March 5, 2014 - 7:00 PM to 9:30 PM

Directed by Alex Gibney – A WHISTLEBLOWER EVENT

As part of a series of events centered around Whistleblowers, Syracuse University has teamed up with the Government Accountability Project (GAP) to bring five modern Whistleblowers to both the university and the community during the month of March, culminating in a joint speaking event on Wednesday, March 26th at SU. ArtRage is honored to be in collaboration with SU & GAP to bring you related films and a public event with Whistleblower Michael Winston at the gallery. Stay tuned for more info on the full schedule of events both at ArtRage and Syracuse University.

The title of Alex Gibney’s documentary contains what sounds like a cheeky ad slogan for the embattled organization WikiLeaks. In fact, the phrase “we steal secrets” is spoken by General Michael V. Hayden, a former director of the National Security Agency and the Central Intelligence Agency, when he is explaining how government activities that involve secrets in turn require secrecy.

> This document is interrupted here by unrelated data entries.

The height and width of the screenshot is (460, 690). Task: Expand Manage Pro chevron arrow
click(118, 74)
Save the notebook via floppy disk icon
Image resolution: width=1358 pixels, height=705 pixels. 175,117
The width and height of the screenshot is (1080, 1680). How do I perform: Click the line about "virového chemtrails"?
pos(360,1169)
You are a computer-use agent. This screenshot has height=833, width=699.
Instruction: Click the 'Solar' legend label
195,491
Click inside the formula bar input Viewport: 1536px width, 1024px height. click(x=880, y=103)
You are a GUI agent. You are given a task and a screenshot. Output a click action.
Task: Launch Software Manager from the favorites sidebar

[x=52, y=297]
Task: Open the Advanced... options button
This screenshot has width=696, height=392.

The unexpected source of the quotation is not just a curiosity, for it lies at the heart of WikiLeaks and the film’s twinned stories. The film describes what happened when Julian Assange led the WikiLeaks project to publish sensitive documents from anonymous contributors, and when a lonely Army private, Bradley Manning, took the opportunity WikiLeaks created to air the military’s dirty laundry (and much else besides).

It’s somehow appropriate that a film concerned with secrecy should make use of private chat messages. Private Manning sent them to a former hacker, Adrian Lamo, who has said he turned in the soldier for the common good. Alongside such personal dramas, the debate over the dangers and the responsibilities of secrecy plays out articulately with commentators like the reporter Nick Davies of The Guardian and General Hayden.

Drawing on the testimony of more than 20 witnesses, the film creates an astonishing picture of the complex new world of internet communications, intelligence and the ever-expanding web of post-cold war secrecy. It’s into this fragile, ill-managed china shop that Assange, Manning and Lamo, the raging anti-establishment bulls, so recklessly charged, raising enough moral and ethical issues to occupy philosophers and political scientists for decades to come.